597. Special Topics. One to four semester hours.
Organized class. May be repeated when topics vary.
Courses in Applied Mathematics with Computer Applicability
561. Statistical Computing and Design of Experiments. Three semester
hours.
A computer oriented statistical methods course which involves concepts and
techniques
appropriate to design experimental research and the application of the
following methods and
techniques on the digital computer: methods of estimating parameters and
testing hypotheses
about them, analysis of variance, multiple regression methods, orthogonal
comparisons,
experimental designs with applications. Prerequisite: Math 401 or 501.
Curriculum for Secondary Teachers
520. Foundations of Complex Analysis. Three semester hours.

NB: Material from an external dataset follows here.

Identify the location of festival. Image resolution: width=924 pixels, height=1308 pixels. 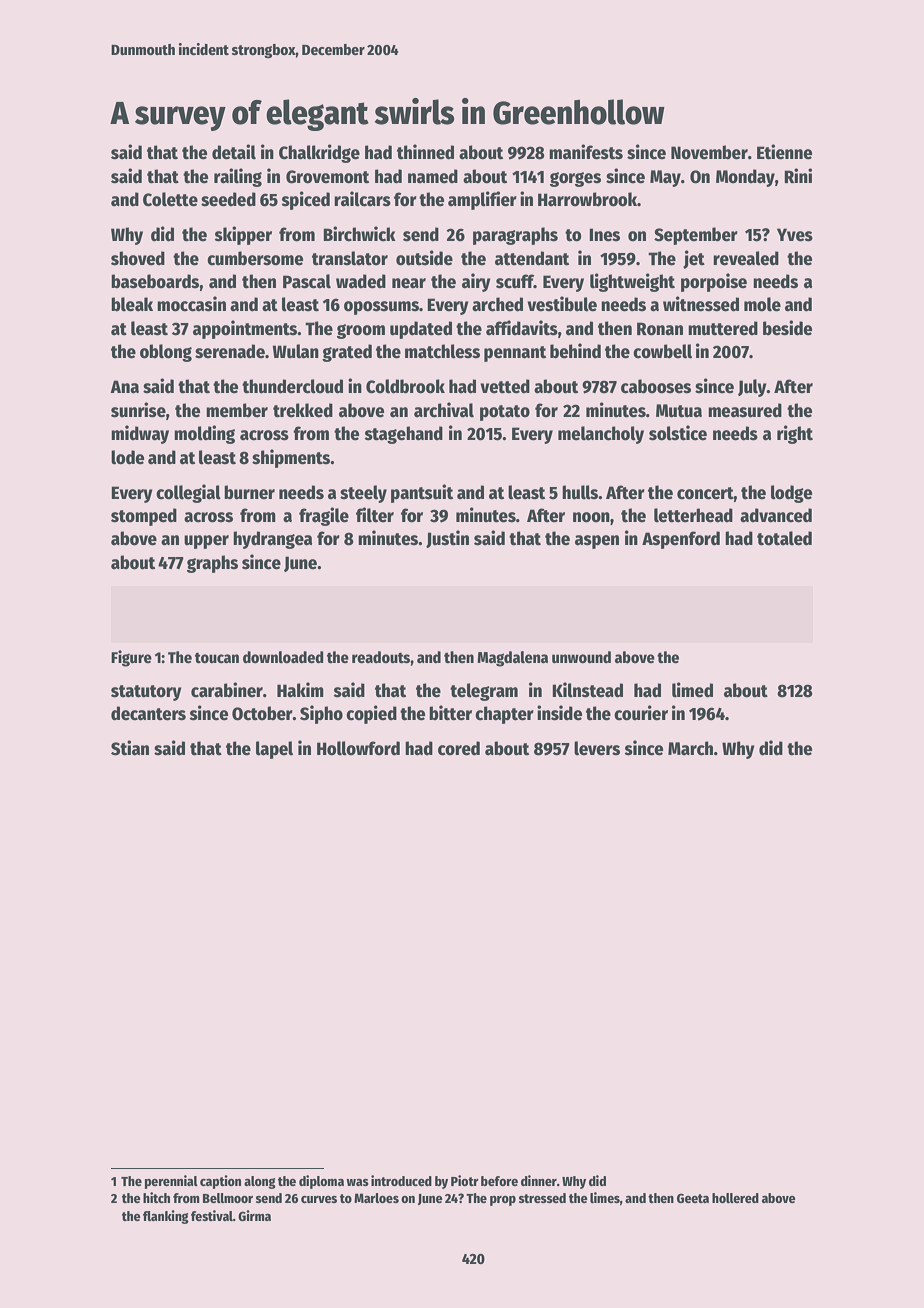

The properties of complex numbers are studied, and some emphasis is given to
analytic functions
and infinite series. Teachers of analysis or trigonometry will benefit from
this course.
Recommended background: Math 225.
530. Foundations of Mathematics. Three semester hours.
The fundamental properties of sets, logic, relations, and functions will be
studied. This course
will be helpful to secondary teachers by giving them a better understanding of
the terms and
ideas used in modern mathematics.
550. Foundations of Abstract Algebra. Three semester hours.
The fundamental properties of algebraic structures such as properties of the
real numbers,
mapping, groups, rings, and fields. The emphasis will be on how these concepts
can be related to
the teaching of high school algebra. Recommended background: Math 331 or 530.
560. Foundations of Euclidean Geometry. Three semester hours.
Various geometries, including Euclidean geometry, will be studied. Background
for a better
understanding of Euclidean geometry will be emphasized. Recommended background:
High
school geometry or Math 301.
580. Topics from the History of Mathematics. Three semester hours.
A chronological presentation of historical elementary mathematics. The course
presents
historically important problems and procedures. Prerequisite: Graduate standing
with equivalent
of undergraduate minor in mathematics.